--- START ---

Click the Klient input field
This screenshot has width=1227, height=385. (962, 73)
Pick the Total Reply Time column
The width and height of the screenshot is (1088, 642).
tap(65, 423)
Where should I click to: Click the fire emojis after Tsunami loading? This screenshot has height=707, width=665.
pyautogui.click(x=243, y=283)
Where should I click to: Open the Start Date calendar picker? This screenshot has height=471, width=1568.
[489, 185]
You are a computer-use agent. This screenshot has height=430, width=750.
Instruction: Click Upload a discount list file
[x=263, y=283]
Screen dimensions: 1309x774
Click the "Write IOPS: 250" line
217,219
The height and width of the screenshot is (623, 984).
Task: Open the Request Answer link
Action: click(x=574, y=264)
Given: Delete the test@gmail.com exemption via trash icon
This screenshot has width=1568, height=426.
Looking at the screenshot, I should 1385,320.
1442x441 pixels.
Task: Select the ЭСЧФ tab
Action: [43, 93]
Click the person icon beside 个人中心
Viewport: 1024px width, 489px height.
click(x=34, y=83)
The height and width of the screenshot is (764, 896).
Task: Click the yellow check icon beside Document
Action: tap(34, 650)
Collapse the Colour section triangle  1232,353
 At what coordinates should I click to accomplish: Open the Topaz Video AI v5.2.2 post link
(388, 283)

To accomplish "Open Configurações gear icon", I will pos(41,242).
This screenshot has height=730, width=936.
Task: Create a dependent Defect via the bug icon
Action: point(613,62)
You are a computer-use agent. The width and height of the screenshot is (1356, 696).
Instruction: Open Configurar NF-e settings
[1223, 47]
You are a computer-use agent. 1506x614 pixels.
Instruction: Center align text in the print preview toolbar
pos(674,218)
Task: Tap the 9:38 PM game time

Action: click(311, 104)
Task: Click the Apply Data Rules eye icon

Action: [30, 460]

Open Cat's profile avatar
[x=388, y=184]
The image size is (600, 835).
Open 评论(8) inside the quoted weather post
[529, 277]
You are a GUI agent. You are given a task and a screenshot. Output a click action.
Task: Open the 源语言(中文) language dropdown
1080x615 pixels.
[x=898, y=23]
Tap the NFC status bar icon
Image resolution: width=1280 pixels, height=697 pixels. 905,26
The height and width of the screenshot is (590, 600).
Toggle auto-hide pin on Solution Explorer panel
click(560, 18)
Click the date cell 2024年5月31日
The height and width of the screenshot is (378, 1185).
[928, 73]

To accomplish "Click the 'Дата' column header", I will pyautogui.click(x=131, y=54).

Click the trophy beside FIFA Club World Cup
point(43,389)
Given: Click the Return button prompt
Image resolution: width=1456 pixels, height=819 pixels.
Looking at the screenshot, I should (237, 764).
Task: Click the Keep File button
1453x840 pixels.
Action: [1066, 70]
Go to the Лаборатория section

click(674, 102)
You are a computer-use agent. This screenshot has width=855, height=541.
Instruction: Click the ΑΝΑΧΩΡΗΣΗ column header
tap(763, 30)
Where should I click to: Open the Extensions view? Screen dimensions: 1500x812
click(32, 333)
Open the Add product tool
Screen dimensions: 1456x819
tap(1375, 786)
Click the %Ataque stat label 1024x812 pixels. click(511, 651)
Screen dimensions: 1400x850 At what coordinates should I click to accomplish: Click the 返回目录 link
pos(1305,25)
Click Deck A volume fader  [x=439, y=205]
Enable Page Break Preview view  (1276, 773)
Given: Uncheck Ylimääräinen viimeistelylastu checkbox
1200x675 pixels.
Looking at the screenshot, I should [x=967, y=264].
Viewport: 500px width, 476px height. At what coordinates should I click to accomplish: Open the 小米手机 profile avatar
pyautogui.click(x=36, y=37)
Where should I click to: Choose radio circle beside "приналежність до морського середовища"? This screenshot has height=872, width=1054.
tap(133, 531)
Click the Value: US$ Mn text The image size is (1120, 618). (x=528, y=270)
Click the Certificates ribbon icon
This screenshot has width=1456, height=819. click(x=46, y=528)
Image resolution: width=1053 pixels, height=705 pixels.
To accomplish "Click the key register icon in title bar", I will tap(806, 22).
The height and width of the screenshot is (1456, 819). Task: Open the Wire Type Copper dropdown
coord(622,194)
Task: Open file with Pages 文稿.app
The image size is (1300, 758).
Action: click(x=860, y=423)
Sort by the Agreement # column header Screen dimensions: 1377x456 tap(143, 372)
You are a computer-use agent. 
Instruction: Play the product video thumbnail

--- END ---

## Task to carry out
Every record in the listing above is to be copied exactly.

## Exercise solution
Click the Klient input field
This screenshot has width=1227, height=385. (962, 73)
Pick the Total Reply Time column
The width and height of the screenshot is (1088, 642).
tap(65, 423)
Where should I click to: Click the fire emojis after Tsunami loading? This screenshot has height=707, width=665.
pyautogui.click(x=243, y=283)
Where should I click to: Open the Start Date calendar picker? This screenshot has height=471, width=1568.
[489, 185]
You are a computer-use agent. This screenshot has height=430, width=750.
Instruction: Click Upload a discount list file
[x=263, y=283]
Screen dimensions: 1309x774
Click the "Write IOPS: 250" line
217,219
The height and width of the screenshot is (623, 984).
Task: Open the Request Answer link
Action: click(x=574, y=264)
Given: Delete the test@gmail.com exemption via trash icon
This screenshot has width=1568, height=426.
Looking at the screenshot, I should 1385,320.
1442x441 pixels.
Task: Select the ЭСЧФ tab
Action: [43, 93]
Click the person icon beside 个人中心
Viewport: 1024px width, 489px height.
click(x=34, y=83)
The height and width of the screenshot is (764, 896).
Task: Click the yellow check icon beside Document
Action: tap(34, 650)
Collapse the Colour section triangle  1232,353
 At what coordinates should I click to accomplish: Open the Topaz Video AI v5.2.2 post link
(388, 283)

To accomplish "Open Configurações gear icon", I will pos(41,242).
This screenshot has height=730, width=936.
Task: Create a dependent Defect via the bug icon
Action: point(613,62)
You are a computer-use agent. The width and height of the screenshot is (1356, 696).
Instruction: Open Configurar NF-e settings
[1223, 47]
You are a computer-use agent. 1506x614 pixels.
Instruction: Center align text in the print preview toolbar
pos(674,218)
Task: Tap the 9:38 PM game time

Action: click(311, 104)
Task: Click the Apply Data Rules eye icon

Action: [30, 460]

Open Cat's profile avatar
[x=388, y=184]
The image size is (600, 835).
Open 评论(8) inside the quoted weather post
[529, 277]
You are a GUI agent. You are given a task and a screenshot. Output a click action.
Task: Open the 源语言(中文) language dropdown
1080x615 pixels.
[x=898, y=23]
Tap the NFC status bar icon
Image resolution: width=1280 pixels, height=697 pixels. 905,26
The height and width of the screenshot is (590, 600).
Toggle auto-hide pin on Solution Explorer panel
click(560, 18)
Click the date cell 2024年5月31日
The height and width of the screenshot is (378, 1185).
[928, 73]

To accomplish "Click the 'Дата' column header", I will pyautogui.click(x=131, y=54).

Click the trophy beside FIFA Club World Cup
point(43,389)
Given: Click the Return button prompt
Image resolution: width=1456 pixels, height=819 pixels.
Looking at the screenshot, I should (237, 764).
Task: Click the Keep File button
1453x840 pixels.
Action: [1066, 70]
Go to the Лаборатория section

click(674, 102)
You are a computer-use agent. This screenshot has width=855, height=541.
Instruction: Click the ΑΝΑΧΩΡΗΣΗ column header
tap(763, 30)
Where should I click to: Open the Extensions view? Screen dimensions: 1500x812
click(32, 333)
Open the Add product tool
Screen dimensions: 1456x819
tap(1375, 786)
Click the %Ataque stat label 1024x812 pixels. click(511, 651)
Screen dimensions: 1400x850 At what coordinates should I click to accomplish: Click the 返回目录 link
pos(1305,25)
Click Deck A volume fader  [x=439, y=205]
Enable Page Break Preview view  (1276, 773)
Given: Uncheck Ylimääräinen viimeistelylastu checkbox
1200x675 pixels.
Looking at the screenshot, I should [x=967, y=264].
Viewport: 500px width, 476px height. At what coordinates should I click to accomplish: Open the 小米手机 profile avatar
pyautogui.click(x=36, y=37)
Where should I click to: Choose radio circle beside "приналежність до морського середовища"? This screenshot has height=872, width=1054.
tap(133, 531)
Click the Value: US$ Mn text The image size is (1120, 618). (x=528, y=270)
Click the Certificates ribbon icon
This screenshot has width=1456, height=819. click(x=46, y=528)
Image resolution: width=1053 pixels, height=705 pixels.
To accomplish "Click the key register icon in title bar", I will tap(806, 22).
The height and width of the screenshot is (1456, 819). Task: Open the Wire Type Copper dropdown
coord(622,194)
Task: Open file with Pages 文稿.app
The image size is (1300, 758).
Action: click(x=860, y=423)
Sort by the Agreement # column header Screen dimensions: 1377x456 tap(143, 372)
You are a computer-use agent. 
Instruction: Play the product video thumbnail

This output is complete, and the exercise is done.